This essay will examine the ways that secular media acquire, interpret, and disseminate information regarding religious movements and institutions and will seek to evaluate the media’s fundamental biases in relation to various religions’ claims that their teachings and practices are divinely inspired and essentially incomprehensible to “unbelievers.” The question will be examined as to whether it may be the case that media are adequately equipped to evaluate certain aspects of religious movements and institutions at a certain level, but are incapable of comprehension and evaluation at another level. If such is the case, how can these different levels be distinguished?
When it comes to the various public media reporting on and disseminating information regarding churches, synagogues, mosques, temples, religious schools, and missionary organizations, scandalmongering appears to be the order of the day. Admittedly, the scandals are often real ones – and the religious institutions caught up in them are deserving of the exposure they receive. But is it always the case that secular media organizations are adequately equipped to evaluate the underlying and behind-the-scenes beliefs and practices of religious organizations? Are there not fundamental differences between the presuppositions and worldviews of secular media and those of religious institutions?
The Tanach’s Book of Proverbs states that “evildoers do not understand what is right, but those who seek the Lord understand it fully” (Proverbs 28:5). Would not the secular media be classified by the religious as in some sense “evildoers,” based on the admission by most media personnel to an atheistic or agnostic philosophy of life? When the apostle Paul states that “the man without the Spirit does not accept the things that come from the Spirit of God, for they are foolishness to him and he cannot understand them because they are spiritually discerned” (1 Corinthians 2:14), are these claims only a form of spiritual arrogance? Or do Christians actually operate with an epistemology that is inaccessible to non-Christians? When the Qur’an notes that “it is not fitting for a man that Allah should speak to him except by inspiration…” (Sura 42:51), implying that the spiritually devout have access to “inspired information” that the unbeliever does not have, is such information essentially incontestable by secularists?
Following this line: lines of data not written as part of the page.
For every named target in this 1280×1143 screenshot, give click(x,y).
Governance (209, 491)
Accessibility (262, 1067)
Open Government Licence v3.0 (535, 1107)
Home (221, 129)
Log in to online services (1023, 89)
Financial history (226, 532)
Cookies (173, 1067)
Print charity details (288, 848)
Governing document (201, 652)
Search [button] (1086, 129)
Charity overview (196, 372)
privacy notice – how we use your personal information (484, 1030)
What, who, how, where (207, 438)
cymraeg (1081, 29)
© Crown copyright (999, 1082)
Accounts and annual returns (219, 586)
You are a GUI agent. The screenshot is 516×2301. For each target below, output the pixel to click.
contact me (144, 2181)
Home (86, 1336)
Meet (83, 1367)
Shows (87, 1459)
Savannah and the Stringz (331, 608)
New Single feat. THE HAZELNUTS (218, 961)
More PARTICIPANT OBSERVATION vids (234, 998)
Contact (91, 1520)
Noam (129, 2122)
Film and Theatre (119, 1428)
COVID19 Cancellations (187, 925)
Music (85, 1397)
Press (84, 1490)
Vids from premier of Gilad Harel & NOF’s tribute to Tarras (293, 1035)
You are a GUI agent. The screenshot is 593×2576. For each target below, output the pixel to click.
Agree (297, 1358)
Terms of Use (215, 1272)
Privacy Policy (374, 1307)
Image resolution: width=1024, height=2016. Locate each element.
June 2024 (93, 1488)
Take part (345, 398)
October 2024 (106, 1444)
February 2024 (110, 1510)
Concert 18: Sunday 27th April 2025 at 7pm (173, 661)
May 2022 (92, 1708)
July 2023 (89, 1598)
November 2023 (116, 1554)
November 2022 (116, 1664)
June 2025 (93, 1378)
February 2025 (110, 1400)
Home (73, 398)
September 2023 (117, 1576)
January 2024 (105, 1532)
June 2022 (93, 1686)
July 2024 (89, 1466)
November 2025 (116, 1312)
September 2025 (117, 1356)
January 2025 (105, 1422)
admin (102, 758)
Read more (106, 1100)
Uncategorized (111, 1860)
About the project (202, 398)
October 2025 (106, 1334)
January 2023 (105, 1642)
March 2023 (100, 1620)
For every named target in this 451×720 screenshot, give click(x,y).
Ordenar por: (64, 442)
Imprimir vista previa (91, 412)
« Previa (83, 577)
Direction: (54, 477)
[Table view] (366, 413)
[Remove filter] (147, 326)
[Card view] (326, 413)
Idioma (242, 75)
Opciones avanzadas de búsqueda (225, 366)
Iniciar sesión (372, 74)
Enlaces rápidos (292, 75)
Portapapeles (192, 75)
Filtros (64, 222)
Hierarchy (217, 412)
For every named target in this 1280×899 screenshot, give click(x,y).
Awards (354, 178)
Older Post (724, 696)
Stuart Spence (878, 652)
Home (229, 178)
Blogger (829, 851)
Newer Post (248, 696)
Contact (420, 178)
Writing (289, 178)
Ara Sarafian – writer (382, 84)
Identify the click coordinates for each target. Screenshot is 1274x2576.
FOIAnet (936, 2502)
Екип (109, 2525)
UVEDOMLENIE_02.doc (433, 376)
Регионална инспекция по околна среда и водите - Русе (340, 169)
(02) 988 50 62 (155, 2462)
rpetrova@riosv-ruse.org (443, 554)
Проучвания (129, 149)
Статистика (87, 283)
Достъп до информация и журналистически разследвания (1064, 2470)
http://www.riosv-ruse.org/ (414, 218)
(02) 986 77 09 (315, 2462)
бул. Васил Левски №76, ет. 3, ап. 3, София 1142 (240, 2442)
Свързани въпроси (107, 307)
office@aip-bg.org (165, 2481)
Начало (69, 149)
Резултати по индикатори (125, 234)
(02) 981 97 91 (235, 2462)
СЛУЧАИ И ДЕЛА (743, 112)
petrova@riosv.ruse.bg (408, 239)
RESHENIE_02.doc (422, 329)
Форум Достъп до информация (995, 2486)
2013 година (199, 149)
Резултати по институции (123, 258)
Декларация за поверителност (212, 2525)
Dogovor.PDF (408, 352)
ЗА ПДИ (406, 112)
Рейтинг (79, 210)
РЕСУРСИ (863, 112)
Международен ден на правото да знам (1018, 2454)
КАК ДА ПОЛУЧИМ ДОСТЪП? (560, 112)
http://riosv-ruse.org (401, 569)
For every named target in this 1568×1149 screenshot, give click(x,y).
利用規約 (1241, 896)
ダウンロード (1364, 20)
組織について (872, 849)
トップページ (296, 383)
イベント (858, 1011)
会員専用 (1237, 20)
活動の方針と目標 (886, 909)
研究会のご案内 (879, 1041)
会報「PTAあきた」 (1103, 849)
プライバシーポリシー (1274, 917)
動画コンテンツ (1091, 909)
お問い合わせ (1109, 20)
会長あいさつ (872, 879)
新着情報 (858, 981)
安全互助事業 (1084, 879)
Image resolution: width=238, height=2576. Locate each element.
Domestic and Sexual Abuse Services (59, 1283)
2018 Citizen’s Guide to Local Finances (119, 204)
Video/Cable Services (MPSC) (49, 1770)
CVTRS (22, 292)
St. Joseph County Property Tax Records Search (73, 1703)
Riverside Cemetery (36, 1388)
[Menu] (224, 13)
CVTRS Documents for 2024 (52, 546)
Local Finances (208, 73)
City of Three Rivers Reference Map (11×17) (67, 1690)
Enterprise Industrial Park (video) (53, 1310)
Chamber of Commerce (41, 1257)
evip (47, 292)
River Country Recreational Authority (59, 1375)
The goal of the authors is to test (as much as possible) the claim of religions to have access to information not accessible or comprehensible by “non-religious persons,” a category into which most media personnel self-admittedly fall. Even apart from a supernaturalist worldview, can the claims of religions be substantiated on the basis of differing presuppositions and interpretation of available data? The authors believe that such an exploration would be of benefit both in the field of religious studies and in the fields of media and communications studies.